(Records from a data collection)
* * * * *
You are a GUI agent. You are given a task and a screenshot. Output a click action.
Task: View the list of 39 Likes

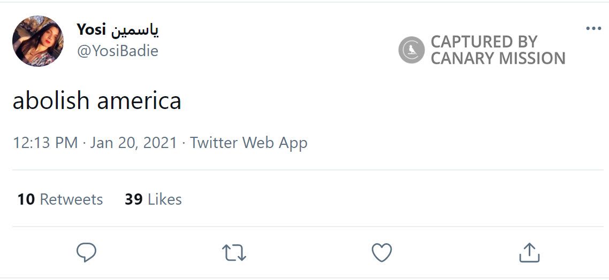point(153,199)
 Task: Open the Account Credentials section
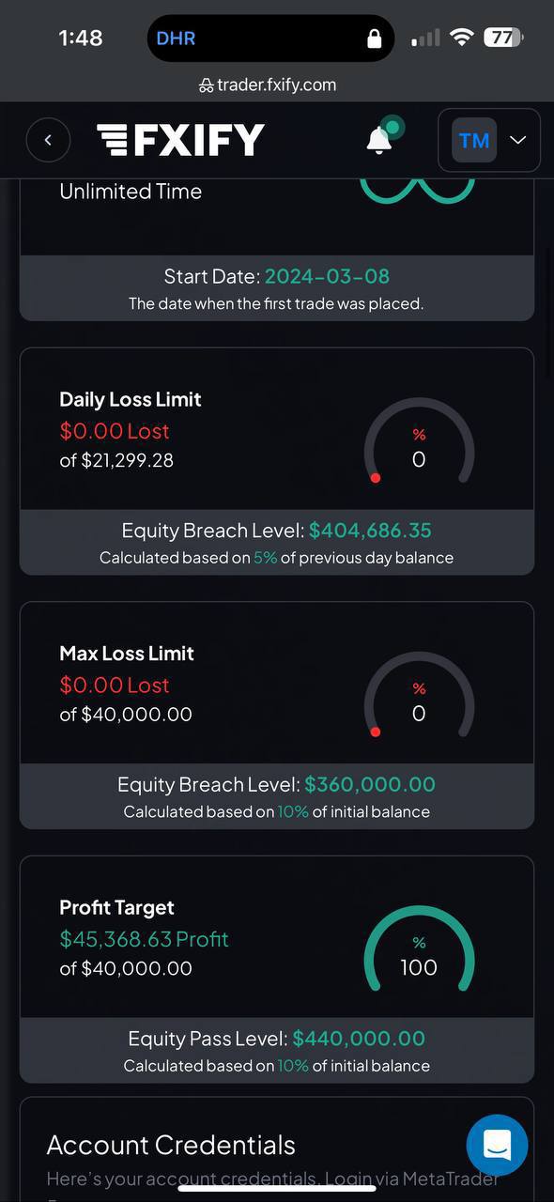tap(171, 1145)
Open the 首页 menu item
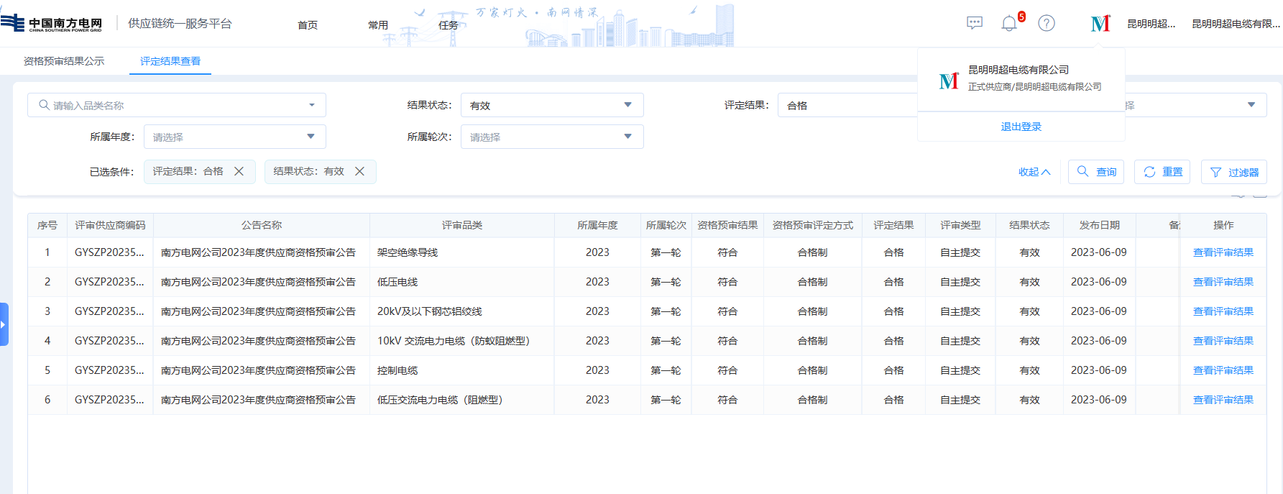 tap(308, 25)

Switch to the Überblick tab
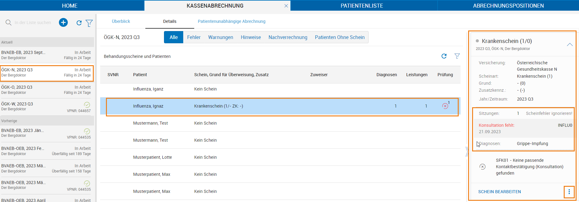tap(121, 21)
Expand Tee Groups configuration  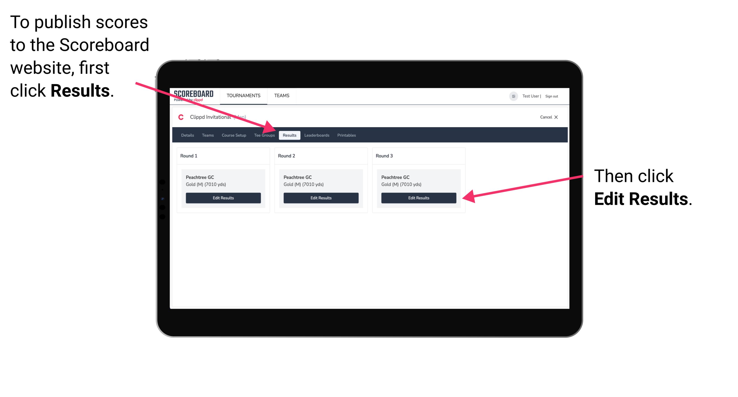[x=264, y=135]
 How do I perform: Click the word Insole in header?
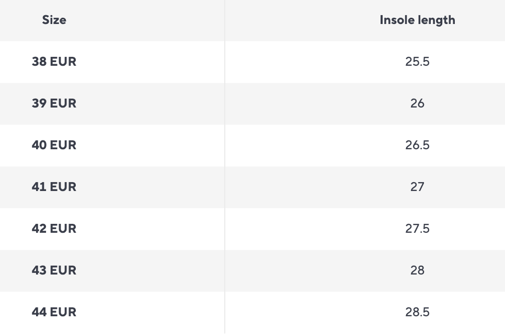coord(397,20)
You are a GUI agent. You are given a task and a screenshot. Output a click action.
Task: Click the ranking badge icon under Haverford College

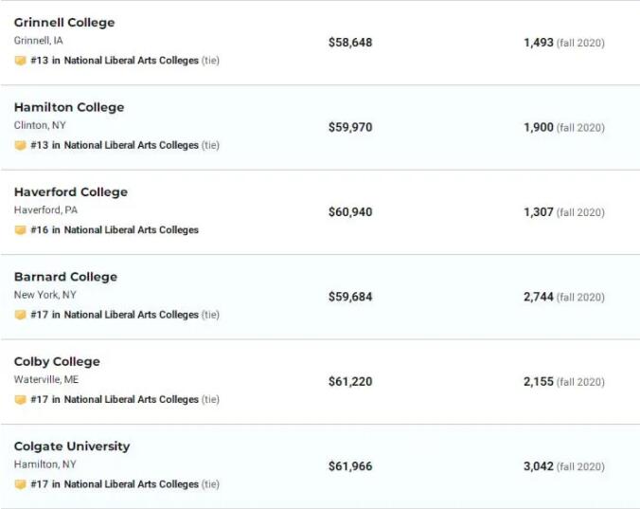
* * * * *
From the line that includes "How do I perform: Click" on down to the last line of the entries above, set down each line exactly, leaving out the pictures.

 How do I perform: Click the word Insole in header?
coord(397,20)
You are a GUI agent. You are given a task and a screenshot. Output a click action.
Task: Click the ranking badge icon under Haverford College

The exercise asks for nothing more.